--- Source material ---

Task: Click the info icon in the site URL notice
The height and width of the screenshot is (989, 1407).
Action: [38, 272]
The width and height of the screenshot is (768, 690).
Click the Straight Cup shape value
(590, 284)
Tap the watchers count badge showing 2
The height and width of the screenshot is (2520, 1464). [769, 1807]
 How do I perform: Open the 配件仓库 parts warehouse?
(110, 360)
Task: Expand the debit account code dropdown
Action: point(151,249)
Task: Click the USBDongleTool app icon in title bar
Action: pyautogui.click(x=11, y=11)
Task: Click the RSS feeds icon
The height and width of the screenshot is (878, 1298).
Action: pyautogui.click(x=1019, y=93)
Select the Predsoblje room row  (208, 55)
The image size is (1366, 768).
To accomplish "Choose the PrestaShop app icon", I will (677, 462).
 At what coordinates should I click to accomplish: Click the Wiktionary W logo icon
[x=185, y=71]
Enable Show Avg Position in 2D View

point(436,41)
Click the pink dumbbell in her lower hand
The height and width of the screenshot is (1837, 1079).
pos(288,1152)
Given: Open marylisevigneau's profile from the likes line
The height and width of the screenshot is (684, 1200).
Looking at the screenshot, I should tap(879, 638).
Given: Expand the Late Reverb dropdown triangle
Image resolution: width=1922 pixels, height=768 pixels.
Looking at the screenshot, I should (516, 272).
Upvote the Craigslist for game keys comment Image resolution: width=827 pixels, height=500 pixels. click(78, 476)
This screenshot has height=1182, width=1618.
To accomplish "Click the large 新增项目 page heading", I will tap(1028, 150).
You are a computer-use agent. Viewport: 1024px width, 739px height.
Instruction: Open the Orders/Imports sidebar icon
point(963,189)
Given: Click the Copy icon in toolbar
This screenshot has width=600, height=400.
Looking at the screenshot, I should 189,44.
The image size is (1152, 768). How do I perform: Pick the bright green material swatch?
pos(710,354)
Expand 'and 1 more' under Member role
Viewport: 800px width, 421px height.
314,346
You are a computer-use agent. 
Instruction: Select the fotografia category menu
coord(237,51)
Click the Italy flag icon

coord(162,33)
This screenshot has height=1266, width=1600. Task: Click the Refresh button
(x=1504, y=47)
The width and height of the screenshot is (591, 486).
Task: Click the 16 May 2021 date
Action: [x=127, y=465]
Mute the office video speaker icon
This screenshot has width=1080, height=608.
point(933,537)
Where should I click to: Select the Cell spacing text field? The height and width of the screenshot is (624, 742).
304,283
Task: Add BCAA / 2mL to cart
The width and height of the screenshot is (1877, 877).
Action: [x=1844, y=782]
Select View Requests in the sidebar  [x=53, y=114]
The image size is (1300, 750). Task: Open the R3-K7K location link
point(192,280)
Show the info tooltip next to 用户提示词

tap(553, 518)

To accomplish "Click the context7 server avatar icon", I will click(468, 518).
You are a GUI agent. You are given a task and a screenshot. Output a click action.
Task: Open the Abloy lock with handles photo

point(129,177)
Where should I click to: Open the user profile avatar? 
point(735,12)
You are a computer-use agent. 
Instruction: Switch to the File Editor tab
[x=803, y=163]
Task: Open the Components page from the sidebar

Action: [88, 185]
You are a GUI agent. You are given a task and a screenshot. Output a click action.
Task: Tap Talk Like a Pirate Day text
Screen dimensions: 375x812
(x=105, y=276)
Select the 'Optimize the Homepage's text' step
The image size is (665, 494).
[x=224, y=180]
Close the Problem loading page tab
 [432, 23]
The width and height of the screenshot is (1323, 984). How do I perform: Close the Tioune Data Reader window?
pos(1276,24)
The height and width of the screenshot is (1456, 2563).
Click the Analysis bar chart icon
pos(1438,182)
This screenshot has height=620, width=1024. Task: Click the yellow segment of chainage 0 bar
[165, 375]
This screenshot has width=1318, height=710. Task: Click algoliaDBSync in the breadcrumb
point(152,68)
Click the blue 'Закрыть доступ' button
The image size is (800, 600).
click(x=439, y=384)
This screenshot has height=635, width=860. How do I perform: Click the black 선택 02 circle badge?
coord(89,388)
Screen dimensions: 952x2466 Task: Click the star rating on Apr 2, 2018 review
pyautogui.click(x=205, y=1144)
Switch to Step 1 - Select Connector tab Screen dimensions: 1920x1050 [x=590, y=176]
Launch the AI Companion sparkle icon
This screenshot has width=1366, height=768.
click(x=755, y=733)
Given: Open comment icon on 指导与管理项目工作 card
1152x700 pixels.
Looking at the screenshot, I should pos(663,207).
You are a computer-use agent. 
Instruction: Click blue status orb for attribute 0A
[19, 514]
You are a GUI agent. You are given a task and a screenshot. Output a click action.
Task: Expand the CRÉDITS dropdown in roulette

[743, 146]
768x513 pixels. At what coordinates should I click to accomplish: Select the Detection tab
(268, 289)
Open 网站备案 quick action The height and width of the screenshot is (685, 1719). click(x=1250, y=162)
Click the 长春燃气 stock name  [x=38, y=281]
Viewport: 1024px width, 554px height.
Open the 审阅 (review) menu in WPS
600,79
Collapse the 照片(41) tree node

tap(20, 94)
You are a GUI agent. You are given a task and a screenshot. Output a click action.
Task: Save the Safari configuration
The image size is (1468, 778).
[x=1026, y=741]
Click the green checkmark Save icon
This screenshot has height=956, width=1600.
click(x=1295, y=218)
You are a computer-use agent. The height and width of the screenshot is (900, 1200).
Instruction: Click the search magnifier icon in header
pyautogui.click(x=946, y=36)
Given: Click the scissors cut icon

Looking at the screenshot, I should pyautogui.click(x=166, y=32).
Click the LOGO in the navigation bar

---

▶ **Assignment**
Some lines of the data above may hold the word "comment"; state how many do, and give only that number.

▶ **Solution**
2